§ Jobs:
1. Answer each question from the Scala map excerpt.
(a) Which method is used to filter the English words before they are mapped through engToDeu?
(b) What list does the filter-and-map expression return?
(c) In what order does getOrElse take its two arguments?
2. Extend the Scala map excerpt past its final sentence, in the same tutorial style.

§ Excerpted text:
====
Let’s say you had a list of English words and wanted to look up their corresponding German words, and you want to protect yourself against the NoSuchElementException. One way to do this is to filter the words using contains, and then map the remaining ones through engToDeu.

[sourcecode language=”scala”]
scala> val wordsToTranslate = List("dog","bird","cat","armadillo")
wordsToTranslate: List[java.lang.String] = List(dog, bird, cat, armadillo)

scala> wordsToTranslate.filter(x=>engToDeu.contains(x)).map(x=>engToDeu(x))
res12: List[java.lang.String] = List(Hund, Katze)
[/sourcecode]

This is a useful ways of safely applying a Map to a list of items. However, we’ll see a better way to deal with missing values later on, using Options.

If you there is a sensible default value for any key you might try with your map, you can use the getOrElse method. You provide the key as the first argument, and then the default value as the second.
====
§ Items:
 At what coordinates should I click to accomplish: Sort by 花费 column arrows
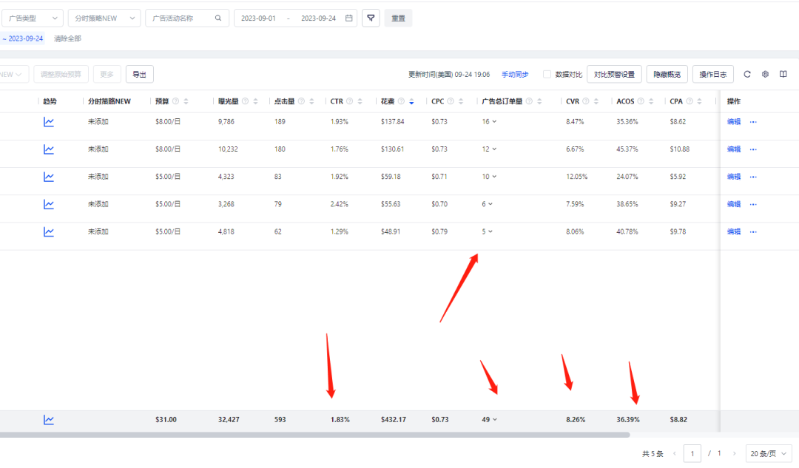coord(411,101)
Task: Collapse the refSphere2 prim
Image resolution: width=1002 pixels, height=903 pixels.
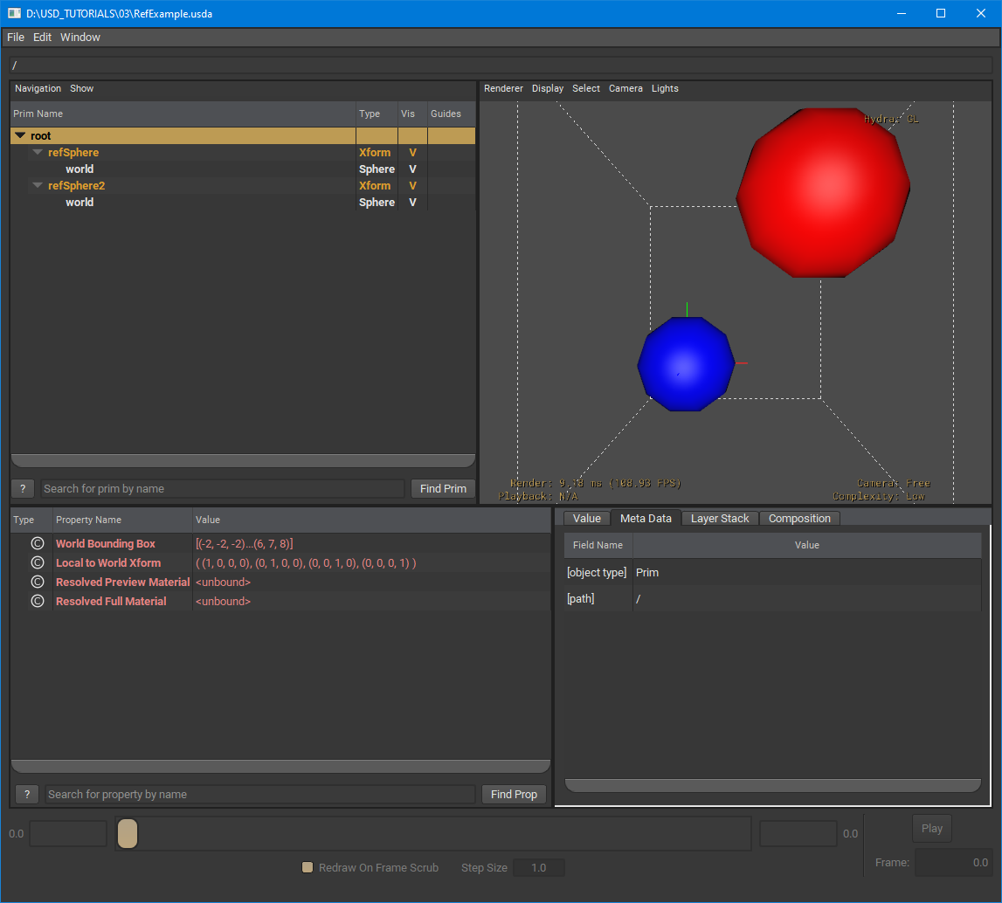Action: tap(37, 185)
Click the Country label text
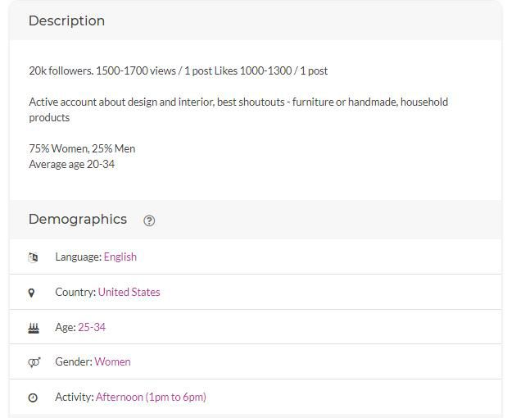Screen dimensions: 507x418 point(75,292)
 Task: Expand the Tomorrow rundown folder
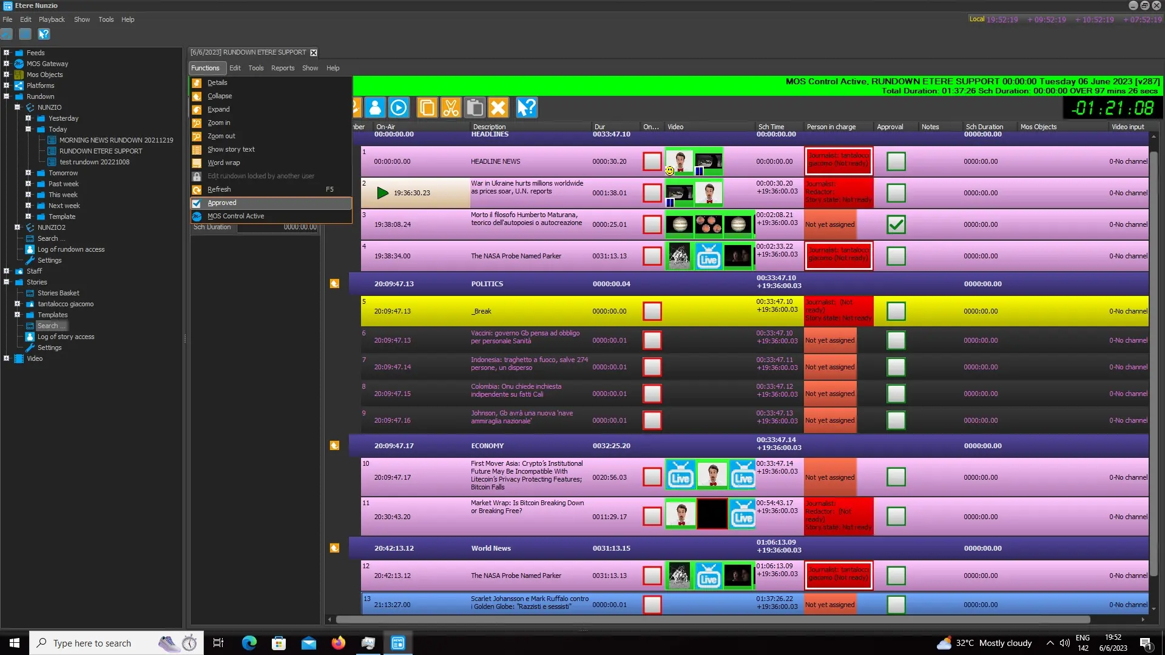point(28,173)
====
§ Task-by-task answers:
1.
(a) The words are filtered with contains.
(b) It returns List(Hund, Katze).
(c) The key comes first, and the default value comes second.

2.
[sourcecode language=”scala”]

scala> engToDeu.getOrElse("dog","???")
res1: java.lang.String = Hund

scala> engToDeu.getOrElse("armadillo","???")
res2: java.lang.String = ???
[/sourcecode]

It is quite common to use getOrElse with a default of 0 for Maps that contain statistics, such as word counts (see below), where the absence of a key naturally indicates that it has, e.g., a count of zero.

If you have a consistent default value for any keys that aren’t in the Map, you can set it by using the withDefault method.

[sourcecode language=”scala”]

scala> val engToDeu = Map(("dog","Hund"), ("cat","Katze"), ("rhinoceros","Nashorn")).withDefault(x => "???")
engToDeu: scala.collection.immutable.Map[java.lang.String,java.lang.String] = Map(dog -> Hund, cat -> Katze, rhinoceros -> Nashorn)

scala> engToDeu("armadillo")
res3: java.lang.String = ???
[/sourcecode]

Now you can ask for values in the usual manner, without needing to use getOrElse and providing the default every time.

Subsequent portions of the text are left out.